De Légende et réalité de Casque d’or (Glénat, 1976), à La Demoiselle de la Légion d’Honneur (Dargaud, 1980), de Félina (Glénat, 1982-1986) à L’Agence Hardy (Dargaud, 2001-2012) jusqu’à Jeune Fille en Dior (Dargaud, 2014), c’est une grande dame discrète à la production remarquable qui vient de disparaître. Elle se signale par un parcours impeccable, se trouvant souvent accompagnée des meilleurs scénaristes de sa génération : Victor Mora, Pierre Christin et Rodolphe.
Elle avait appris le métier dans la classe de Georges Pichard. C’est Jacques Lob qui l’a faite entrer à Pilote, elle qui devint membre du jury du "Prix du scénario" décerné chaque année à Blois.
En publiant son premier album chez Glénat, Légende et réalité de Casque d’or dans Circus, en 1975, elle fait une entrée en fanfare dans le monde de la bande dessinée en raflant deux prix à Angoulême cette année-là. Circus, L’Écho des savanes, Fluide glacial… l’accueillent régulièrement.
Mais c’est Félina, sur un scénario du grand scénariste espagnol Victor Mora (El Capitán Trueno) qui constitue son premier succès. Une relation qui va au-delà d’une simple collaboration puisque la dessinatrice vit à ce moment-là entre Paris et Barcelone.
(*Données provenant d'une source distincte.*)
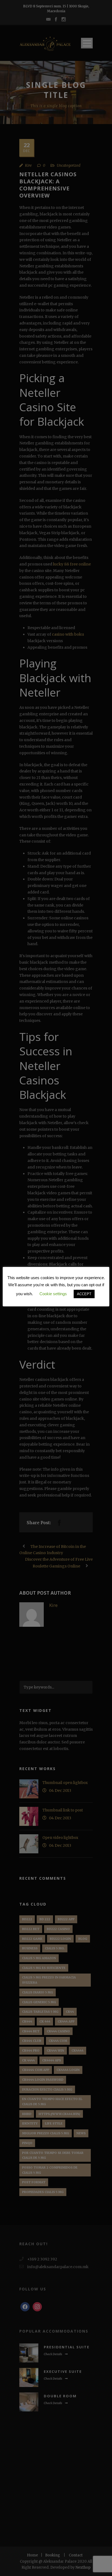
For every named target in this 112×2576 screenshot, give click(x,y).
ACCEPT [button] (84, 1294)
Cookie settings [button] (53, 1293)
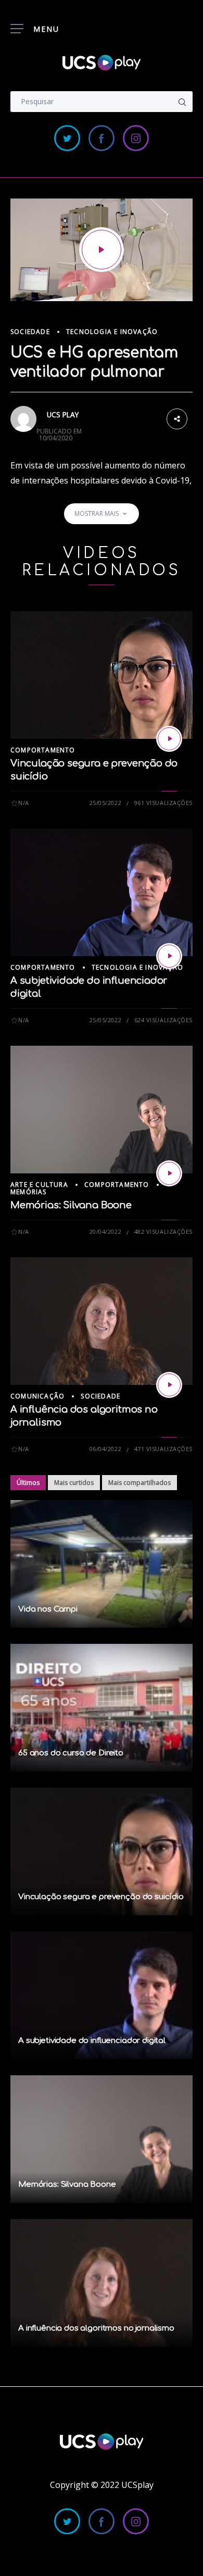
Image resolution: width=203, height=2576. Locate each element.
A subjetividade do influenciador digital (92, 2040)
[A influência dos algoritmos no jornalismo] (169, 1385)
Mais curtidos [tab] (74, 1482)
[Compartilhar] (177, 418)
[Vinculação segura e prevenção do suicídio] (169, 739)
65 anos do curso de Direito (70, 1753)
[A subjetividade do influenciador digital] (169, 956)
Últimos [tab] (28, 1482)
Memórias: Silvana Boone (71, 1205)
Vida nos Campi (48, 1609)
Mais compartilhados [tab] (139, 1482)
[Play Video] (101, 249)
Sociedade (30, 331)
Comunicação (37, 1396)
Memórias (28, 1191)
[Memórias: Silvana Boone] (169, 1173)
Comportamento (42, 750)
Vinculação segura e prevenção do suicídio (101, 1896)
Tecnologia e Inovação (112, 331)
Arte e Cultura (39, 1184)
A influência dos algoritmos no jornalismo (96, 2328)
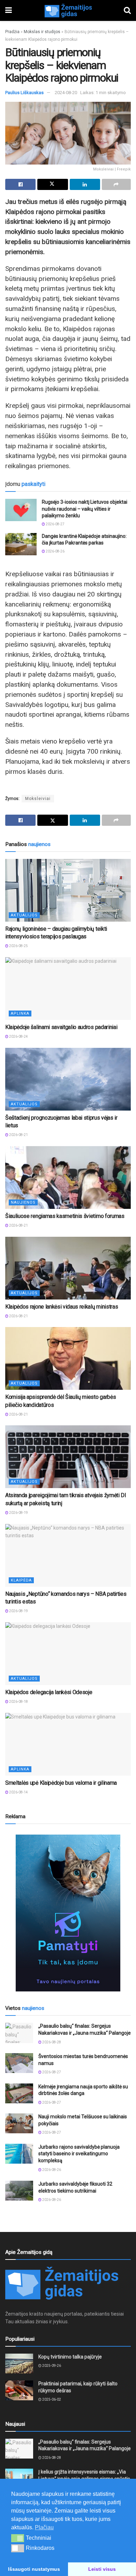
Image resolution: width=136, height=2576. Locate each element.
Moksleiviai (38, 798)
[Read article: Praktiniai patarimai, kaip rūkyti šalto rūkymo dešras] (19, 2390)
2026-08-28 (51, 2042)
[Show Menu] (8, 10)
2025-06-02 (51, 2399)
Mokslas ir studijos (42, 31)
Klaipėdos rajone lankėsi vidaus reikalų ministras (61, 1306)
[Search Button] (127, 10)
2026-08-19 (18, 1513)
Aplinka (20, 1013)
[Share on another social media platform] (116, 184)
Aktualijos (24, 915)
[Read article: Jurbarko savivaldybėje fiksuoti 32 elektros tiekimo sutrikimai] (19, 2191)
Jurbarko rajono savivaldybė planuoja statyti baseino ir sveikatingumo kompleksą (79, 2153)
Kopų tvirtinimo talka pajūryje (70, 2357)
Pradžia (12, 31)
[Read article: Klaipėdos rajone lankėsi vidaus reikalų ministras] (68, 1268)
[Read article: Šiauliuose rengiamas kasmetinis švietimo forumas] (68, 1177)
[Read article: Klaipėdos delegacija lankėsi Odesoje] (68, 1653)
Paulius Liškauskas (24, 92)
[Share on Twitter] (52, 184)
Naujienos (23, 1202)
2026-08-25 (18, 946)
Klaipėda (21, 1580)
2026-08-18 (18, 1702)
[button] (17, 2538)
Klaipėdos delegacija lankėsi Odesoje (48, 1692)
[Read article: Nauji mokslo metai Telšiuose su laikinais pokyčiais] (19, 2123)
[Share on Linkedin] (85, 184)
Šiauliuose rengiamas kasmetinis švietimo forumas (64, 1216)
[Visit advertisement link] (68, 1913)
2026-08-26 (55, 551)
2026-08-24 (18, 1036)
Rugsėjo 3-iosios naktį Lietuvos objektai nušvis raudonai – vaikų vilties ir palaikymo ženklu (84, 508)
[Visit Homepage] (68, 10)
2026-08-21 (18, 1135)
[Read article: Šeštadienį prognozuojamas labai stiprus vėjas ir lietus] (68, 1079)
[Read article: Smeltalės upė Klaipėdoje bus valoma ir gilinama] (68, 1744)
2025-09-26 (51, 2366)
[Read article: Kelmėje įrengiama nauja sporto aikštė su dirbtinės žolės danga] (19, 2093)
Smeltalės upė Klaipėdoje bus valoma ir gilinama (61, 1782)
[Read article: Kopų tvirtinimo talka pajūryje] (19, 2363)
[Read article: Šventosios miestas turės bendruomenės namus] (19, 2063)
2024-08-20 (66, 92)
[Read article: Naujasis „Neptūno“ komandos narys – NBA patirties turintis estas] (68, 1555)
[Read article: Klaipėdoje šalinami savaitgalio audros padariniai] (68, 988)
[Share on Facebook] (20, 184)
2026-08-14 (18, 1792)
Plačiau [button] (44, 2527)
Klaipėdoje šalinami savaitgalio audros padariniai (61, 1027)
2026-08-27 (55, 524)
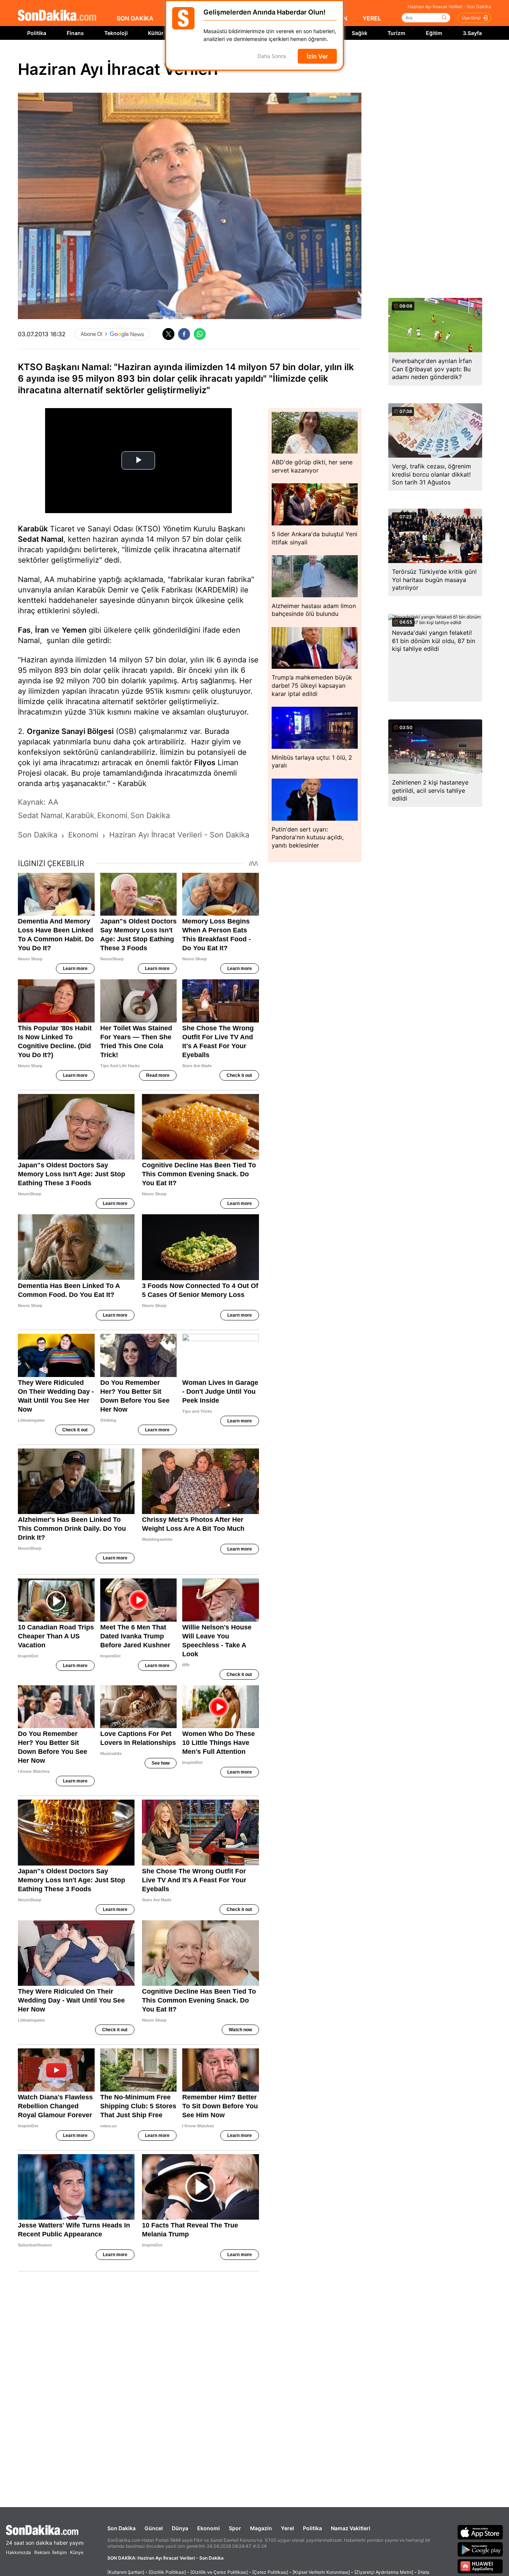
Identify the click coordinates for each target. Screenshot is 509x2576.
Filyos (204, 762)
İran (42, 630)
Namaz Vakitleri (350, 2528)
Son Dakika (121, 2528)
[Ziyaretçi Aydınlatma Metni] (383, 2572)
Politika (36, 33)
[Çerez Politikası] (270, 2572)
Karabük (33, 528)
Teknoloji (116, 33)
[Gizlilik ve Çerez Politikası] (219, 2572)
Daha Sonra (271, 56)
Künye (76, 2552)
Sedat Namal (40, 539)
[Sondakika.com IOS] (480, 2532)
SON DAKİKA (135, 18)
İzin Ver (317, 56)
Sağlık (359, 33)
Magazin (261, 2528)
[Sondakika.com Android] (480, 2549)
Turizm (396, 33)
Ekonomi (208, 2528)
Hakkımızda (18, 2552)
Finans (75, 33)
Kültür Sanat (163, 33)
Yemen (74, 630)
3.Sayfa (472, 33)
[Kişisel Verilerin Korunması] (321, 2572)
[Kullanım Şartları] (125, 2572)
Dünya (180, 2528)
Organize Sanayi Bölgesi (70, 731)
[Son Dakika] (57, 16)
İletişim (59, 2552)
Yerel (287, 2528)
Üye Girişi (471, 17)
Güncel (154, 2528)
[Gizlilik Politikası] (167, 2572)
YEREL (372, 18)
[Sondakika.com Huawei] (480, 2566)
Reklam (42, 2552)
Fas (24, 630)
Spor (235, 2528)
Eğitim (434, 33)
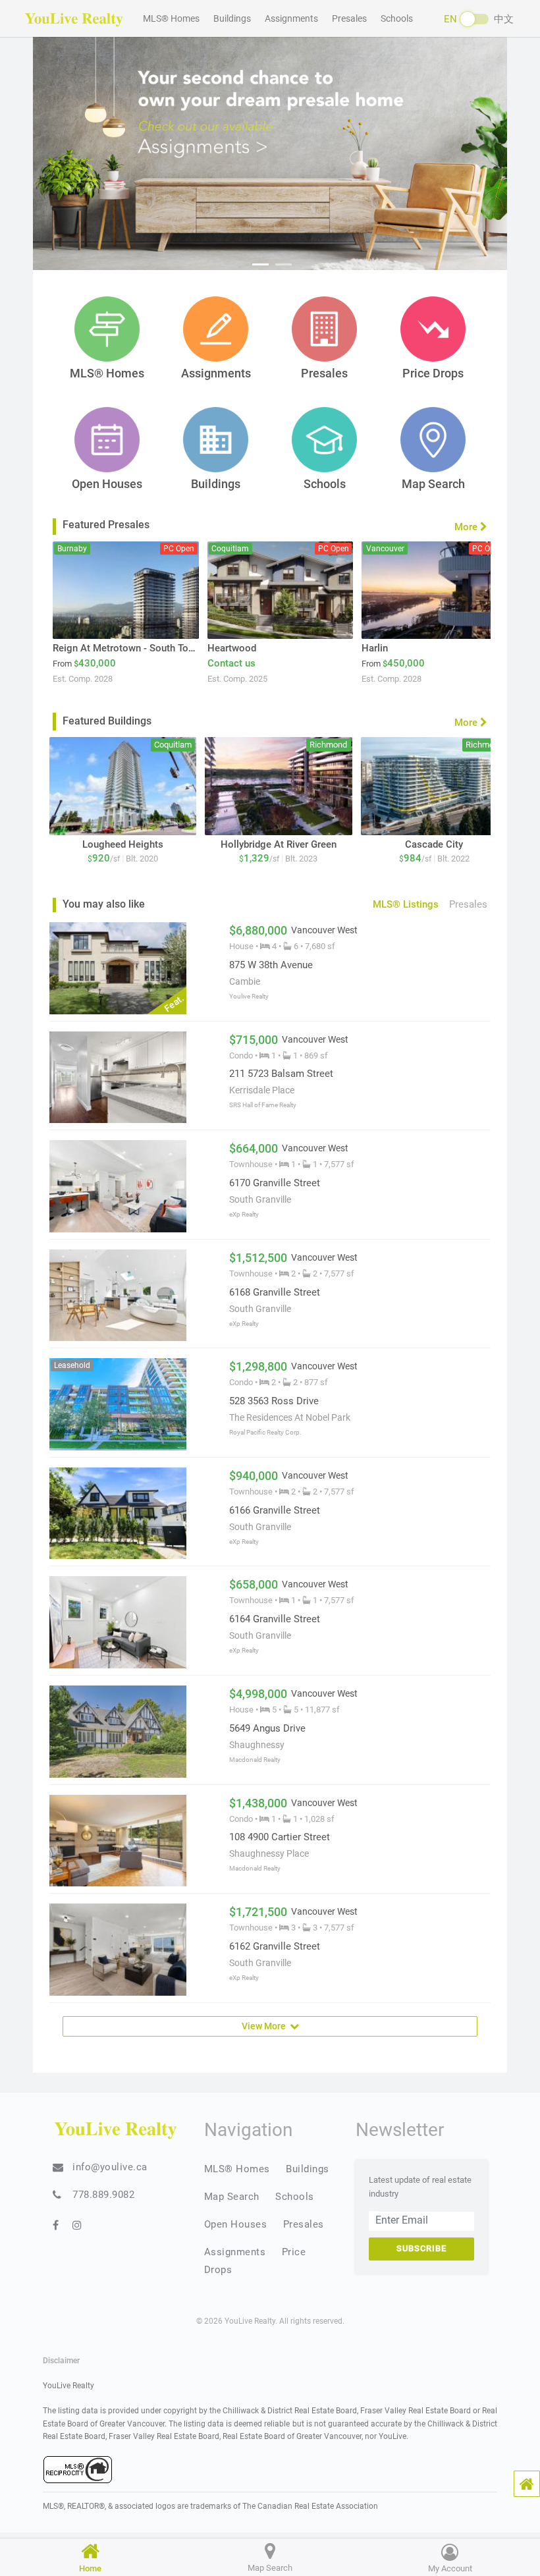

Elle consacra d’ailleurs un ouvrage à la capitale catalane sur un texte de Montserrat Roig.
Elle travaille bientôt avec un autre scénariste de renom : Pierre Christin, avec qui elle signe pas moins d’une quinzaine d’albums dont sept "Portraits souvenirs", parmi lesquels la célèbre Demoiselle de la Légion d’honneur et sept titres de la série L’Agence Hardy, chez Dargaud.
Une complicité qui se joignait à un certain nombre de convictions politiques et sociales bien ancrées chez l’une comme chez l’autre, visibles notamment dans L’Avenir perdu, avec Jon S. Jonsson et Andreas Knigge, aux Humanoïdes Associés (1992), une des premières bandes dessinées traitant avec empathie de la question du SIDA.
Ces dernières années, c’est encore le destin des femmes qui dictait son inspiration avec les biographies de Marie-Antoinette (avec Rodolphe, chez Dargaud), du couturier Dior vu à travers les yeux d’une femme (Jeune fille en Dior (Dargaud) et de la femme de lettres Colette (Les Apprentissages de Colette, Dargaud 2017). Elle assura le scénario de ces deux derniers titres.
Le dessin d’Annie Goetzinger était raffiné, élégant, d’une grande sensibilité. Sa gamme chromatique, toute en subtils camaïeux, était immédiatement reconnaissable.
Elle fut la première femme à recevoir le "Grand Boum" du festival de BD de Blois qui lui consacra en 2015 une grande rétrospective. Ces dernières années, elle souffrait de ce que l’on appelle pudiquement "une longue maladie". Elle l’assumait avec autorité et dignité. Elle va beaucoup nous manquer.